Limited source bidding – involves direct invitation to bid by the procuring entity from a set of pre-selected suppliers or consultants with known experience and proven capability relative to the requirements of a particular contract

Procurement of highly specialized types of Goods and Consulting Services which are known to be obtainable only from a limited number of sources; or

Procurement of major plant components where it is deemed advantageous to limit the bidding to known eligible bidders in order to maintain an optimum and uniform level of quality and performance of the plant as a whole

Direct contracting – does not require elaborate bidding documents because the supplier is simply asked to submit a price quotation or a pro-forma invoice together with the conditions of sale, which offer may be accepted immediately or after some negotiations

Procurement of Goods of proprietary nature, which can be obtained only from proprietary source, I.e.
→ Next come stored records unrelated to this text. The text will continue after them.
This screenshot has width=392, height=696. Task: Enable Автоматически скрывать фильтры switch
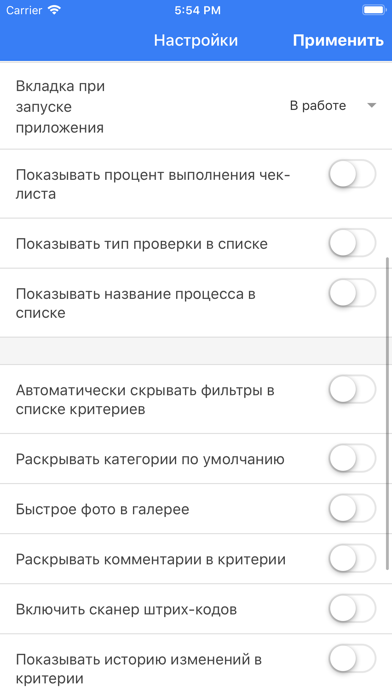352,389
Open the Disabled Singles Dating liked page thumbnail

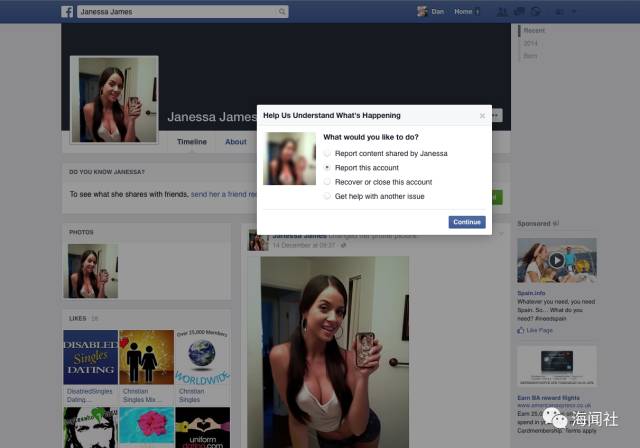click(x=91, y=357)
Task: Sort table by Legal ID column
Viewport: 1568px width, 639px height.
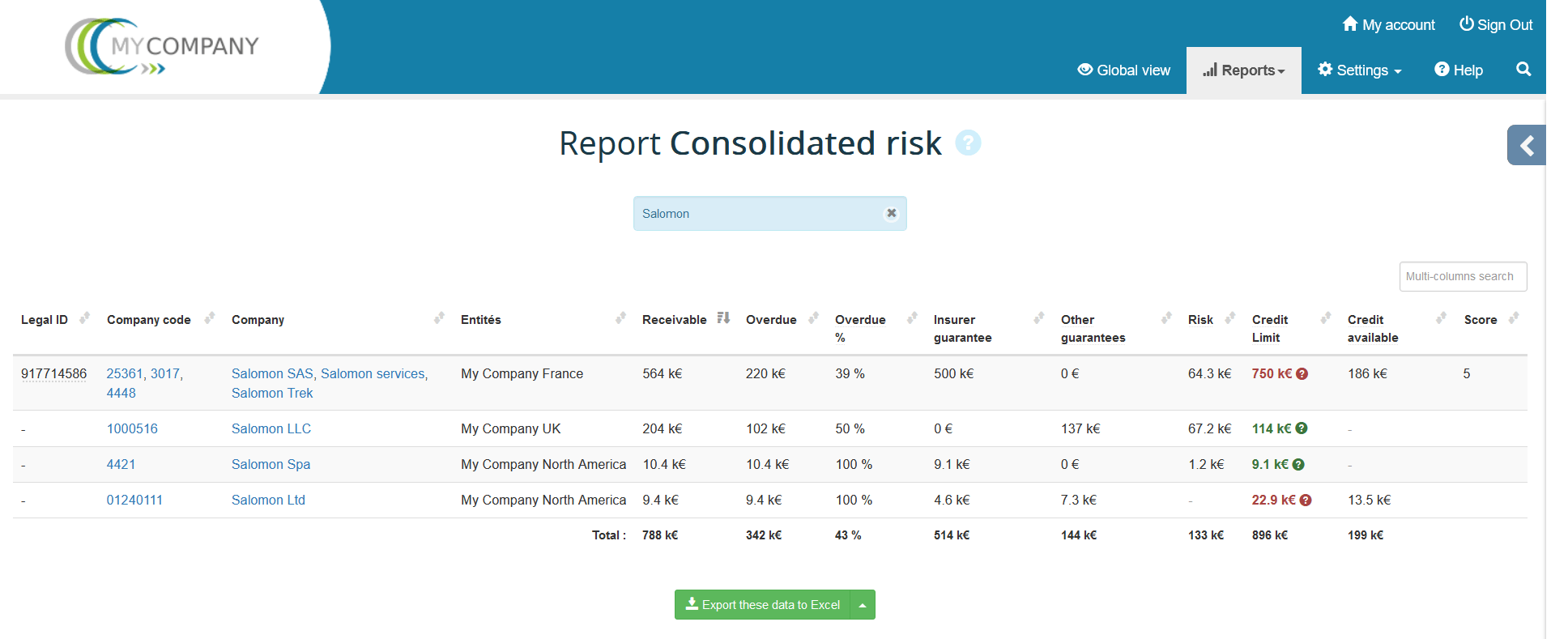Action: 84,318
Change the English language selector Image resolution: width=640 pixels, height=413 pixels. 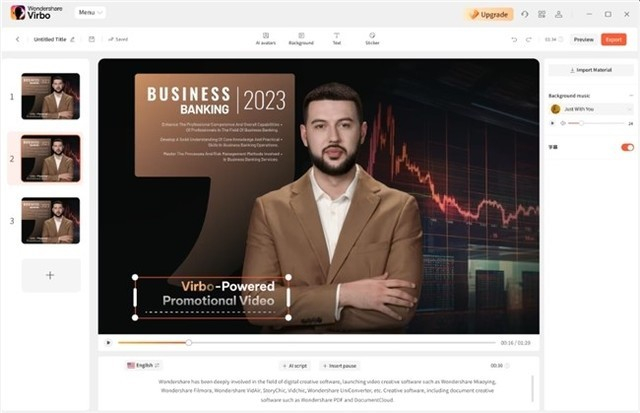(143, 365)
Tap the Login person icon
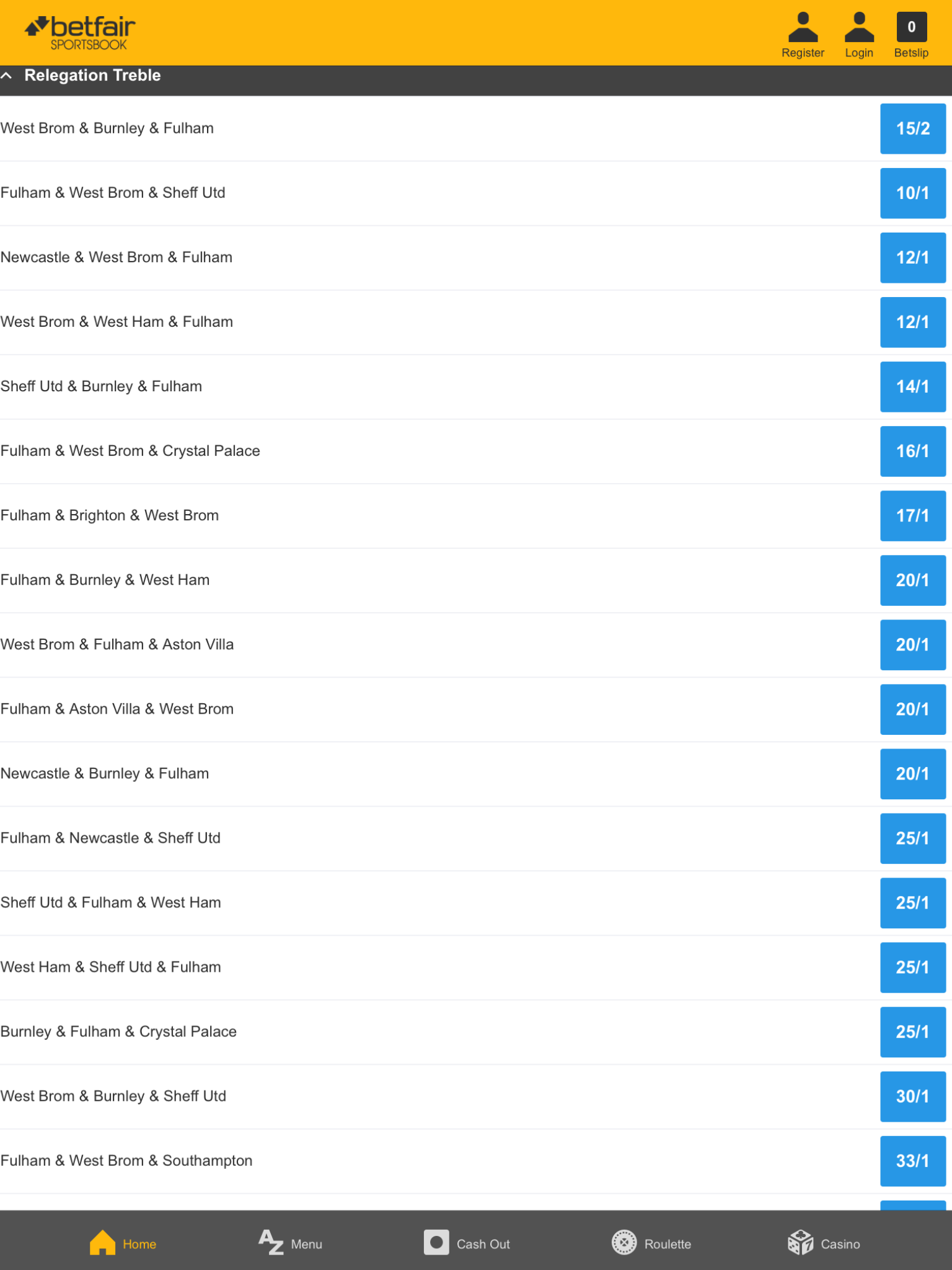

When patents, trade secrets and copyrights prohibit others from manufacturing the same item;

When the procurement of ciritical components from a specific manufacturer, supplier, or distributor is a condition precedent to hold a contractor to guarantee its project performance, in accordance with the provisions of his contract; or

Those sold by an exclusive dealer or manufacturer, which does not have sub-dealers selling at lower prices and for which no suitable substitute can be obtained at more advantageous terms to the Government.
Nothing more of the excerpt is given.